_Assignment_. Your task is to filter the entries and copy every line containing the string "cell".
======== Provided entries
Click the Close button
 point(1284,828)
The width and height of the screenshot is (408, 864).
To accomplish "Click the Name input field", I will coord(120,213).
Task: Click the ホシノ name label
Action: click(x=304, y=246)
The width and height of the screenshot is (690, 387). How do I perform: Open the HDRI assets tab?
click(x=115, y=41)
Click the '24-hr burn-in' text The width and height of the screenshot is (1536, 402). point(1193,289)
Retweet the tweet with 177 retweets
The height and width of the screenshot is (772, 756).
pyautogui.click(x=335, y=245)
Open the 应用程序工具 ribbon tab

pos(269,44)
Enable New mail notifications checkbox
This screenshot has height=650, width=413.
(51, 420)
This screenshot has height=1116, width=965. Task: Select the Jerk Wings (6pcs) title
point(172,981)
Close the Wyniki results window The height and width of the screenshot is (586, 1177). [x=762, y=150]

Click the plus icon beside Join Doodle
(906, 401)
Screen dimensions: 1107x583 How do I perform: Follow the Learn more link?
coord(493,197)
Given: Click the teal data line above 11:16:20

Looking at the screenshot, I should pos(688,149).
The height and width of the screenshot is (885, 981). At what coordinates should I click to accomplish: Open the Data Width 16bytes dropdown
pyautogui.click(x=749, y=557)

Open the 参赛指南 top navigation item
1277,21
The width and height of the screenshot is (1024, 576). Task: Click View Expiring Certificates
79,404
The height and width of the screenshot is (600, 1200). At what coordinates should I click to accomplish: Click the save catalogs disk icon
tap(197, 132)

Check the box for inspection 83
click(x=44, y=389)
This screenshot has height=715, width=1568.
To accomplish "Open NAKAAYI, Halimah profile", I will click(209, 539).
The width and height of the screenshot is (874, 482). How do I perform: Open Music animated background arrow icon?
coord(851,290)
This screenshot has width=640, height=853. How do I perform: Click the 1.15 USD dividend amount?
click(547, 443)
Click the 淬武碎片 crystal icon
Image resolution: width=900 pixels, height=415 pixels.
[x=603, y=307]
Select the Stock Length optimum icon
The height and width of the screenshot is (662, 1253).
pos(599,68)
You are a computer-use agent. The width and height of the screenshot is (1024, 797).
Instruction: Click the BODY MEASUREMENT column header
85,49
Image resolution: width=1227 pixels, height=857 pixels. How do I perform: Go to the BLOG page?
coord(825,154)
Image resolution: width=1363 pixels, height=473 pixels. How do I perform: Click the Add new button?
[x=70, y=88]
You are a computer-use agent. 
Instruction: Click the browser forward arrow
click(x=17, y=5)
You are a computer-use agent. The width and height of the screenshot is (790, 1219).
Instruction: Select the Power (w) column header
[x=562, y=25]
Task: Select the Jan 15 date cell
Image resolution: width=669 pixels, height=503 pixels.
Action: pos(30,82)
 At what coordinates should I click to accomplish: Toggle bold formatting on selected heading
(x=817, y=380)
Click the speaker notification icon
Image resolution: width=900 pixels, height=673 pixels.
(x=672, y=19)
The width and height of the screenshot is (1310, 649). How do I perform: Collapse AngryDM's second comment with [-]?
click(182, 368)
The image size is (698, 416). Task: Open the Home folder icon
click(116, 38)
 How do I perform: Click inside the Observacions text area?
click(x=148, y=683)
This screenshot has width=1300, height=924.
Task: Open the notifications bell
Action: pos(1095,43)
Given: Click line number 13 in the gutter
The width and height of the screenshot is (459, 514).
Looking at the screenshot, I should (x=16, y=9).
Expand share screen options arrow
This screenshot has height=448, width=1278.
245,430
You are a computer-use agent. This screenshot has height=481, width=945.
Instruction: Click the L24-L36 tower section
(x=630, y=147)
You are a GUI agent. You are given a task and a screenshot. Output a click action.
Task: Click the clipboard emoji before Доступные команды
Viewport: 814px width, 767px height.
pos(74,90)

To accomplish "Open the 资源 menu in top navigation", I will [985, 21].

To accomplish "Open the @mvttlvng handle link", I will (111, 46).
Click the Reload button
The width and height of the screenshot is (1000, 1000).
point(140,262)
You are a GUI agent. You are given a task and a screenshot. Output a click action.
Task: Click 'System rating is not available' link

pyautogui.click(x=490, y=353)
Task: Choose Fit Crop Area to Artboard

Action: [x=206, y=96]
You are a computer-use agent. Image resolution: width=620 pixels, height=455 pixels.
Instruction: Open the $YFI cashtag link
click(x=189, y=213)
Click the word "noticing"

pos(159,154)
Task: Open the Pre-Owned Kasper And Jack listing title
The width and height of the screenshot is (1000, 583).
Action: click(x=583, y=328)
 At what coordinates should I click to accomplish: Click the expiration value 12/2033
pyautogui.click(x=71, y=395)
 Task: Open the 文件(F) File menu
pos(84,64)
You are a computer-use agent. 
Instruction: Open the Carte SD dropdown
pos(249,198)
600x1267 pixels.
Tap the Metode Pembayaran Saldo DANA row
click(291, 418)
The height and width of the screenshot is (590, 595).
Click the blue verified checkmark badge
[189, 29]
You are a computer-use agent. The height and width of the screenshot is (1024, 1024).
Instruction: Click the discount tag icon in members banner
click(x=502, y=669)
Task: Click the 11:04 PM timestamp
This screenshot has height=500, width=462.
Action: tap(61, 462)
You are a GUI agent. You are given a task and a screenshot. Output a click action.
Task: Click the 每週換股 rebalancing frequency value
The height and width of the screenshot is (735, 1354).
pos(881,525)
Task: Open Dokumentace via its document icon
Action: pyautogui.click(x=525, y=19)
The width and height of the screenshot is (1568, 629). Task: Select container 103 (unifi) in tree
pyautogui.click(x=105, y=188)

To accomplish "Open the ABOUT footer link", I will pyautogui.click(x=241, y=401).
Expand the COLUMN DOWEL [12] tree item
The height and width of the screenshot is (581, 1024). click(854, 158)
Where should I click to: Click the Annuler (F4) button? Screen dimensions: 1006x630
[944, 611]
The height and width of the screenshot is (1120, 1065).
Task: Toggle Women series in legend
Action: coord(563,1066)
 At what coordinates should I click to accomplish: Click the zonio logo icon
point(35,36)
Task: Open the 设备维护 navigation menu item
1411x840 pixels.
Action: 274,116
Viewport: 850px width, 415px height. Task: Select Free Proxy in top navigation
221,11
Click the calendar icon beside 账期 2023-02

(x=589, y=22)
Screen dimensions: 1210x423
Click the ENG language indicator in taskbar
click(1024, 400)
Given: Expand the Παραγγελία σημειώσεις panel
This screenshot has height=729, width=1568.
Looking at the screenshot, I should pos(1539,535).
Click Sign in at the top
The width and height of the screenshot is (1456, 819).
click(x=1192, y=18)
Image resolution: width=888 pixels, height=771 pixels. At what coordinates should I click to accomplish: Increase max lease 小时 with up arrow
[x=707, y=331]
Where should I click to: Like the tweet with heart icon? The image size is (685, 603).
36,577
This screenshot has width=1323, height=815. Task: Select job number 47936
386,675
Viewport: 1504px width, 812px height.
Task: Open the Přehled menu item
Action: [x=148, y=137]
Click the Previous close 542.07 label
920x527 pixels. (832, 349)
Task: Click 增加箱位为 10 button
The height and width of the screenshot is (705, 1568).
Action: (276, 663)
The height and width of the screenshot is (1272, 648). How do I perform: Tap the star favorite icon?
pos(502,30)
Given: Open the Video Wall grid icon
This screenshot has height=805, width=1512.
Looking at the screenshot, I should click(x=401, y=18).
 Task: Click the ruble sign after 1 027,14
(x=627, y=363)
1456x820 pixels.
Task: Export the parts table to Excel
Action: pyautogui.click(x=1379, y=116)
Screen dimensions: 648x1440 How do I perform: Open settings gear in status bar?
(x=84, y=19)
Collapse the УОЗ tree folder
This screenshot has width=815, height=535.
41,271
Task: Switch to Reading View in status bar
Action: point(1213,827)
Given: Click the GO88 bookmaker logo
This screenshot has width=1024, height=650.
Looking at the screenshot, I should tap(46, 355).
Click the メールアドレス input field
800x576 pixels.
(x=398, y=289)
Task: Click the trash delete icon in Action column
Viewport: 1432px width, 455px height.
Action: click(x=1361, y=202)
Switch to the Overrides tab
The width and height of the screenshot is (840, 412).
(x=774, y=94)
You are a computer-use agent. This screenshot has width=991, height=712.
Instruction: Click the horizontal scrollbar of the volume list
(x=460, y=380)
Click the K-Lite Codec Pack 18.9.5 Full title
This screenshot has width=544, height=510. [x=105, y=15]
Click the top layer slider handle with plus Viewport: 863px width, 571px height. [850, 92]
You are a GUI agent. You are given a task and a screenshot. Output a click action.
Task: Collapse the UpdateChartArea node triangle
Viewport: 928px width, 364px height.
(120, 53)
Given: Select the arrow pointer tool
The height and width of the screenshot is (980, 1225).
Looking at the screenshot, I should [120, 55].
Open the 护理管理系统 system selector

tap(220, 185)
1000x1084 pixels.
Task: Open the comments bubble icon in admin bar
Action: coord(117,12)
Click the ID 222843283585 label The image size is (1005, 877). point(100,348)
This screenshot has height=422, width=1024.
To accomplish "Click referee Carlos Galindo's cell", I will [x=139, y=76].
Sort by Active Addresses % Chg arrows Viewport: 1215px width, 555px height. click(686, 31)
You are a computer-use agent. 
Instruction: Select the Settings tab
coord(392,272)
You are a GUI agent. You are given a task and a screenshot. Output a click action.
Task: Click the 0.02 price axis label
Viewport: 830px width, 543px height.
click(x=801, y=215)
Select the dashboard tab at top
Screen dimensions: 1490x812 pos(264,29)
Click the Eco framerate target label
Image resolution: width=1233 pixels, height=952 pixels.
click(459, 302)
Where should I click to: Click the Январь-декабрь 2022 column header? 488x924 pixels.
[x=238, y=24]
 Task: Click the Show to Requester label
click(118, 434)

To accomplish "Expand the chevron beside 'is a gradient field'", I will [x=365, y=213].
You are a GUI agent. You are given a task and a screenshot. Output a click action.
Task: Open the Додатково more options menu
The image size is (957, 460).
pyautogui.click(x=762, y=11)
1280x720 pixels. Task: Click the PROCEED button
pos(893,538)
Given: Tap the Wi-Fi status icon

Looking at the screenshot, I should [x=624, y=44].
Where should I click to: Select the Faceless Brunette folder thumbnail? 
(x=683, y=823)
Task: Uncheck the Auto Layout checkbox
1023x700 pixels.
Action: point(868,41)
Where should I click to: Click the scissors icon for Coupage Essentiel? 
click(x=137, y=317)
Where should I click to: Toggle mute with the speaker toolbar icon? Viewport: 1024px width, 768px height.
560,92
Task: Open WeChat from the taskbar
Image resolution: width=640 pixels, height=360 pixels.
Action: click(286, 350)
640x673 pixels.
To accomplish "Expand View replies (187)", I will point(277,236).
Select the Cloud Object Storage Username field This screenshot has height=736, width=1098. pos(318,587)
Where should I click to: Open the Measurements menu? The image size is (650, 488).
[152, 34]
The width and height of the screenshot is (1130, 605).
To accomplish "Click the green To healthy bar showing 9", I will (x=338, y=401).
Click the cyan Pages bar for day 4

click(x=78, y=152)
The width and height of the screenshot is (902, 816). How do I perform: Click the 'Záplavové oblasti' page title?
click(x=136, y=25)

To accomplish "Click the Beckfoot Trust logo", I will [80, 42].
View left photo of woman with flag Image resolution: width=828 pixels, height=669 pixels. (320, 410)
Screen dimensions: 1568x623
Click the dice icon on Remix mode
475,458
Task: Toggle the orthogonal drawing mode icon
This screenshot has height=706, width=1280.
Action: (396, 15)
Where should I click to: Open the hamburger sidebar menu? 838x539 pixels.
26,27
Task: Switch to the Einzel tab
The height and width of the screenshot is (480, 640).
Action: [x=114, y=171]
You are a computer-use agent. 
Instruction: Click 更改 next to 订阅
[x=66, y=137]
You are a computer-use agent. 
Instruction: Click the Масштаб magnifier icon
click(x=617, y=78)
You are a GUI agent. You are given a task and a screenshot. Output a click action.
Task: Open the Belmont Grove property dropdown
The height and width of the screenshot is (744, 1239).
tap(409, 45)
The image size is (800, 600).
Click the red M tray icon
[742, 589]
================
_Exercise answer_.
Task: Select the Jan 15 date cell
To accomplish "Click referee Carlos Galindo's cell", I will [x=139, y=76].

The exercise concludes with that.